Work instruction: Scan the entries below for the word "arrow" and copy every line in which it occurs.

Collected data

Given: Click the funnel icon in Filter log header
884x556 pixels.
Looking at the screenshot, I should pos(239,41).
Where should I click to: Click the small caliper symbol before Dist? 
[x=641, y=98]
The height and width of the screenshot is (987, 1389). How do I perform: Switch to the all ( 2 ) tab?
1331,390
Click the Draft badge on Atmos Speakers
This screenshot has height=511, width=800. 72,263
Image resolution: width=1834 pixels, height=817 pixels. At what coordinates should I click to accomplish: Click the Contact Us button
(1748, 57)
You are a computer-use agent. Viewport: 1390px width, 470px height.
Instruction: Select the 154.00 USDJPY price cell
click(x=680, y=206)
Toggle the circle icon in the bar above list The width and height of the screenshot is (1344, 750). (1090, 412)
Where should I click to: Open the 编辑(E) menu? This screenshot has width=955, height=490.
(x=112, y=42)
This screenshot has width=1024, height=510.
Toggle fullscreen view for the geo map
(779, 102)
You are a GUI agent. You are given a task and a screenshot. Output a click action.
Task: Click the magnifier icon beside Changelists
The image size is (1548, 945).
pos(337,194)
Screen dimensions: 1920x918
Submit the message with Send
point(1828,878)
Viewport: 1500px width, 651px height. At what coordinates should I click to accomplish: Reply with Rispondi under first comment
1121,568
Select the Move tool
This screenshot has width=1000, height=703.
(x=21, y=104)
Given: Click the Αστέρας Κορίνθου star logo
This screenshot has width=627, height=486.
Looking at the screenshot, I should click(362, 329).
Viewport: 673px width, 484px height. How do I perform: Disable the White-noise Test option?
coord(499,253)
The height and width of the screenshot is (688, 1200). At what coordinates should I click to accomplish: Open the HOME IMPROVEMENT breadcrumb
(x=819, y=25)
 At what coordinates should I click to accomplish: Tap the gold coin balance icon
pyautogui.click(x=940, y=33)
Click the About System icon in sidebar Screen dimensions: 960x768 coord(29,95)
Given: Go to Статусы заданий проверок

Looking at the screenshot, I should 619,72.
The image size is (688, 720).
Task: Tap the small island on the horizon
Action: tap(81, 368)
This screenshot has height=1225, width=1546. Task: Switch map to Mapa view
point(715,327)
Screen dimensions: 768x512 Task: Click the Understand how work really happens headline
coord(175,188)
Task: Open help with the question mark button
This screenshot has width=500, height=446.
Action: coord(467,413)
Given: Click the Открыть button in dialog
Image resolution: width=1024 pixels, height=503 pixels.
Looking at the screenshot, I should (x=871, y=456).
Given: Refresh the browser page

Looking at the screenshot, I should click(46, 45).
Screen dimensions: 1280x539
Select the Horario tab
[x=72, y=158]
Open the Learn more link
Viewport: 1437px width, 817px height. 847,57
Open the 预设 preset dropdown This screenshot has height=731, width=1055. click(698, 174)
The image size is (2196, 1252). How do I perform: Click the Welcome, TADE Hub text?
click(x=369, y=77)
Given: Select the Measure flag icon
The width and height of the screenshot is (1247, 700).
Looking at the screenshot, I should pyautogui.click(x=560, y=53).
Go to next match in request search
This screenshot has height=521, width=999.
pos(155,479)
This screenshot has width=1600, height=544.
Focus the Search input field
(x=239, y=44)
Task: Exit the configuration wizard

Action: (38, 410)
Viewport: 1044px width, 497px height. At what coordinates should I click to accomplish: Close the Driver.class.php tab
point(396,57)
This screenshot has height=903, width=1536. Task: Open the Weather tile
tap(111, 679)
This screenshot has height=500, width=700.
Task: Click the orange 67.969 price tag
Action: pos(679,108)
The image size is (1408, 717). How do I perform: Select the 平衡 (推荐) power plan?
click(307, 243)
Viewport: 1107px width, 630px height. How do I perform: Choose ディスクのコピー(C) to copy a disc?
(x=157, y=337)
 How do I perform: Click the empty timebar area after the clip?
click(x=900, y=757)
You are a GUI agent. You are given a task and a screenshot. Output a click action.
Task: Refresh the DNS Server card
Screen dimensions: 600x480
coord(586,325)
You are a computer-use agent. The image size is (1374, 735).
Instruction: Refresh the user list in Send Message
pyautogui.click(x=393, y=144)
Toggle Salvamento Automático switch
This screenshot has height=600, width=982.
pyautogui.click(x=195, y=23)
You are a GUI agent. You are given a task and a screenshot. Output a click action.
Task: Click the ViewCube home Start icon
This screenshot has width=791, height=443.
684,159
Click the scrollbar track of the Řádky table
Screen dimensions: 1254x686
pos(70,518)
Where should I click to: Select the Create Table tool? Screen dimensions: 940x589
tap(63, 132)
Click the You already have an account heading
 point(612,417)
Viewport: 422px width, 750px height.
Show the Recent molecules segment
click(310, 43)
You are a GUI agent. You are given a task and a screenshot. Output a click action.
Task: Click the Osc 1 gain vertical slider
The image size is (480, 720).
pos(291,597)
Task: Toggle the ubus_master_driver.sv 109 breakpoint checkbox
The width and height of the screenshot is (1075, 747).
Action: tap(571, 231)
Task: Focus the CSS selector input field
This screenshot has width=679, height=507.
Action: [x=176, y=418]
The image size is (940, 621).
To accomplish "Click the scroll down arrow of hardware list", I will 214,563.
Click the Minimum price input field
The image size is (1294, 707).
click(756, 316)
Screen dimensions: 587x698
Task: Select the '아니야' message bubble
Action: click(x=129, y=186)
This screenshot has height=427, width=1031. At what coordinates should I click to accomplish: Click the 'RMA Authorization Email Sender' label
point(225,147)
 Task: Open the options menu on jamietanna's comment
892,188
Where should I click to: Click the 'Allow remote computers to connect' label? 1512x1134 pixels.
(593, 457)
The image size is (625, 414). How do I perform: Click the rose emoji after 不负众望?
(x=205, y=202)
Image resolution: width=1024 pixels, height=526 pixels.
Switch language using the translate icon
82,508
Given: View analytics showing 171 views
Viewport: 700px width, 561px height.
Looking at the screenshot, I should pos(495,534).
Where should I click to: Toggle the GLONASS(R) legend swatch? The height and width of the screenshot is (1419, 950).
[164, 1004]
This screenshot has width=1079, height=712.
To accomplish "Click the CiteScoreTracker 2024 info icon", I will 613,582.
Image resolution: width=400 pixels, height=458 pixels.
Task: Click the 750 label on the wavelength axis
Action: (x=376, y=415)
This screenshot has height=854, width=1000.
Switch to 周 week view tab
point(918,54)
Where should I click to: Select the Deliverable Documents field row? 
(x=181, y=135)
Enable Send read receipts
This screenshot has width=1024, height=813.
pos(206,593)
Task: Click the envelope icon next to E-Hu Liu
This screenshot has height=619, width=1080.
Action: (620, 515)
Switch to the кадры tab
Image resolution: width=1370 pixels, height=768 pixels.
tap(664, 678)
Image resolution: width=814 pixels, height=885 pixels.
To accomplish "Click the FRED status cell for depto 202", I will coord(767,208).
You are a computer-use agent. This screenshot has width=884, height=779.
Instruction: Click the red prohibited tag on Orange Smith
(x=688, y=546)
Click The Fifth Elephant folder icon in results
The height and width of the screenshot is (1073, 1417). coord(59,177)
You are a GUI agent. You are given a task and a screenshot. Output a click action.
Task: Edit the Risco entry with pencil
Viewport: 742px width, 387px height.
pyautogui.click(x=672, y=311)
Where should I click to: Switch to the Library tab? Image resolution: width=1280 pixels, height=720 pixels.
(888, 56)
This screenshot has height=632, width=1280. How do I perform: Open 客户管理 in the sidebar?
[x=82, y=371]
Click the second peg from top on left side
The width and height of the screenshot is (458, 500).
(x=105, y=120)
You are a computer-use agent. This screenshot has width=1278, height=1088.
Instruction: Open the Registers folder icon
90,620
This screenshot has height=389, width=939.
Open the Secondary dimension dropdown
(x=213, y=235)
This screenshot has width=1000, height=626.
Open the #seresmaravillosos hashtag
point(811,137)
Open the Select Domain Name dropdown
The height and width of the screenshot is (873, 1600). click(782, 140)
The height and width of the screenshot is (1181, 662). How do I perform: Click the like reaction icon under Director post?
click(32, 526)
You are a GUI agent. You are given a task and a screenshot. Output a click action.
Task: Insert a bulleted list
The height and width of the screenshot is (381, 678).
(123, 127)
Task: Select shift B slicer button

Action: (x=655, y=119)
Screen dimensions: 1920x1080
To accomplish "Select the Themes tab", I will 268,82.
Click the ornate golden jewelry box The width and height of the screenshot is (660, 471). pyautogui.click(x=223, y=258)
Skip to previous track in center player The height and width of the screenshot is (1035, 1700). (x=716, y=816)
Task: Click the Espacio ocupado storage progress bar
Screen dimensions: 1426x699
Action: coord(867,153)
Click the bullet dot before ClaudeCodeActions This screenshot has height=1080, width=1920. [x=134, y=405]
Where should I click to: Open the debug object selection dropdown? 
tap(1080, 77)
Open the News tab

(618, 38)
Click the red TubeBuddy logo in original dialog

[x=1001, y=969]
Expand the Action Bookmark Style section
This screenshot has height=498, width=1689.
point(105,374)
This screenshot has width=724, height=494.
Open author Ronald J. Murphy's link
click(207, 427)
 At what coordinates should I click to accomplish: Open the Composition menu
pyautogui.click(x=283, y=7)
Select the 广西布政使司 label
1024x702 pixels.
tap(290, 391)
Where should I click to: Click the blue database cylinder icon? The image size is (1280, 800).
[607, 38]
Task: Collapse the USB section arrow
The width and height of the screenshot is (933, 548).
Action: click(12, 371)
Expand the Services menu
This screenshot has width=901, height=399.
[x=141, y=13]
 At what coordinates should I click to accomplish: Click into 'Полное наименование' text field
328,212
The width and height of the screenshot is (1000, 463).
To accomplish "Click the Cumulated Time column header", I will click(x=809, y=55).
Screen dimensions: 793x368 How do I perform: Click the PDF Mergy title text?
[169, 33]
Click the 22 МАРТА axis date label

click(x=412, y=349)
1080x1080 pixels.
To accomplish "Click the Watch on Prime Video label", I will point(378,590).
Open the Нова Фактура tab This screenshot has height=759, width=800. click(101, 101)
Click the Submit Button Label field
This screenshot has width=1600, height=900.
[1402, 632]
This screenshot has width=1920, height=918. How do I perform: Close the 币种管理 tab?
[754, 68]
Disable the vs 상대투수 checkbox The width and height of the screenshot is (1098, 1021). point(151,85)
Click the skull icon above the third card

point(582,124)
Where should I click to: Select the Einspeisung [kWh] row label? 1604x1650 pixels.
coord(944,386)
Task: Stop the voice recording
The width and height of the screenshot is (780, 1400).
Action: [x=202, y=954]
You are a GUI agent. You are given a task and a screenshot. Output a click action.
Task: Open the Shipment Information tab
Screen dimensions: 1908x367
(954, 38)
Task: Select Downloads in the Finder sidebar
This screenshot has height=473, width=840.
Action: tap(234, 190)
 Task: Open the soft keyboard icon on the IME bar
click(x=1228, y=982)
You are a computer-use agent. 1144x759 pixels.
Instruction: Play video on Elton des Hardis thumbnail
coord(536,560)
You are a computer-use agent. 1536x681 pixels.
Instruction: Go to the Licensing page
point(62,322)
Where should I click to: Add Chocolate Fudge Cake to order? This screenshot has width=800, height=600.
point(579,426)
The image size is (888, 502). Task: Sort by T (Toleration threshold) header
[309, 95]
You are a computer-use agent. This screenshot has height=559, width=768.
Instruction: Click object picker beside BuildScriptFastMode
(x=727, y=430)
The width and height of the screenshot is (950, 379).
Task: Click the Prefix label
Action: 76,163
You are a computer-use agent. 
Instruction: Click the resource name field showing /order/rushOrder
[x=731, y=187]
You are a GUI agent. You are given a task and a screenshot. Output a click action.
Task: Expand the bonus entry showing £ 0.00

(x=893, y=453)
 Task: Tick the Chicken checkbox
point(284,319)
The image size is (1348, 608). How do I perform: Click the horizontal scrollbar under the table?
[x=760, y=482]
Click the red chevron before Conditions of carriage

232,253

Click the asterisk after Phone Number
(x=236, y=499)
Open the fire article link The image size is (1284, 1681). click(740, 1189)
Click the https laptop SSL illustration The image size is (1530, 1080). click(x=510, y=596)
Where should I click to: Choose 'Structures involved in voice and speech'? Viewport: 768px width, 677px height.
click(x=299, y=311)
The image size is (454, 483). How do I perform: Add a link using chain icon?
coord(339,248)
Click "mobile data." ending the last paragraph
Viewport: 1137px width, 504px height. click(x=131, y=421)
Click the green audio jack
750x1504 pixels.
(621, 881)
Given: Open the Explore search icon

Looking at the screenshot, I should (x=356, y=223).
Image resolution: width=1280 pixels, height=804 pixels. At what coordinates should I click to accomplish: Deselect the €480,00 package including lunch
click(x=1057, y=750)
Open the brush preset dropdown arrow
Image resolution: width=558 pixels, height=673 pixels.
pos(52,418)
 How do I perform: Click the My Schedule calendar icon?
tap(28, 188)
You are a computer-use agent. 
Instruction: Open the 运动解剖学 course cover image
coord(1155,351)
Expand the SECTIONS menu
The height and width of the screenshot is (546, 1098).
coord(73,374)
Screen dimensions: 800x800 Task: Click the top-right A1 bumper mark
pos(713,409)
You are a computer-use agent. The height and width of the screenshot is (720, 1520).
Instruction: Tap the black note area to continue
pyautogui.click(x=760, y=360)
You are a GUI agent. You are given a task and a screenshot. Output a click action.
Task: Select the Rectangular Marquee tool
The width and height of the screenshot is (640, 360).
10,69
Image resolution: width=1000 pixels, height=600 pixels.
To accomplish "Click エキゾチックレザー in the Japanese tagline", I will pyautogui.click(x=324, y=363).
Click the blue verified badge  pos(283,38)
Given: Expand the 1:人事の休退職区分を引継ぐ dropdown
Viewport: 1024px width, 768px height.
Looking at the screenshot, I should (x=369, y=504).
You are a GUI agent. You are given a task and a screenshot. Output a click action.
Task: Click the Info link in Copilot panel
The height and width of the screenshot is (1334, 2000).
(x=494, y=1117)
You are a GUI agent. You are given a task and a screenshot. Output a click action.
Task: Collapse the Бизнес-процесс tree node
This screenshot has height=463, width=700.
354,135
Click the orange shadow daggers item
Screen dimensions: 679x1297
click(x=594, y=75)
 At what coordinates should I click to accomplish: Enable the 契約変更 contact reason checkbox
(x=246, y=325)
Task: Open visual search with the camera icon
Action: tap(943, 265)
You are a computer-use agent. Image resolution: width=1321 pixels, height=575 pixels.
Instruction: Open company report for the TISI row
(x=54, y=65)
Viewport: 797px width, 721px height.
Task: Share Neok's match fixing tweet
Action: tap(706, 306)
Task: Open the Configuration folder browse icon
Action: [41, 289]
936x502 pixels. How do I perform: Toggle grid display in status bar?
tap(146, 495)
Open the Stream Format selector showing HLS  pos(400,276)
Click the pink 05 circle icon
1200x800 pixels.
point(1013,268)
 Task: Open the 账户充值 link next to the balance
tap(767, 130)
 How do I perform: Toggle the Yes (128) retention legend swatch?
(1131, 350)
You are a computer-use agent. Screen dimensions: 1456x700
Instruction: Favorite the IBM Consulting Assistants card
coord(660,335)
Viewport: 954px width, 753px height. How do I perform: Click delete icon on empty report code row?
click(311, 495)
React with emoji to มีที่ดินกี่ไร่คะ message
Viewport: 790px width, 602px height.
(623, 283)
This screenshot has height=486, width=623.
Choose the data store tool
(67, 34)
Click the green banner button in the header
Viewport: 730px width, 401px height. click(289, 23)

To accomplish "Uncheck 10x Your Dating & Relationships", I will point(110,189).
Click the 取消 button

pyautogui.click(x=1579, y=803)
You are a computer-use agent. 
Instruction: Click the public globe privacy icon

Response area:
To accomplish "Click the scroll down arrow of hardware list", I will 214,563.
Task: Collapse the USB section arrow
Open the brush preset dropdown arrow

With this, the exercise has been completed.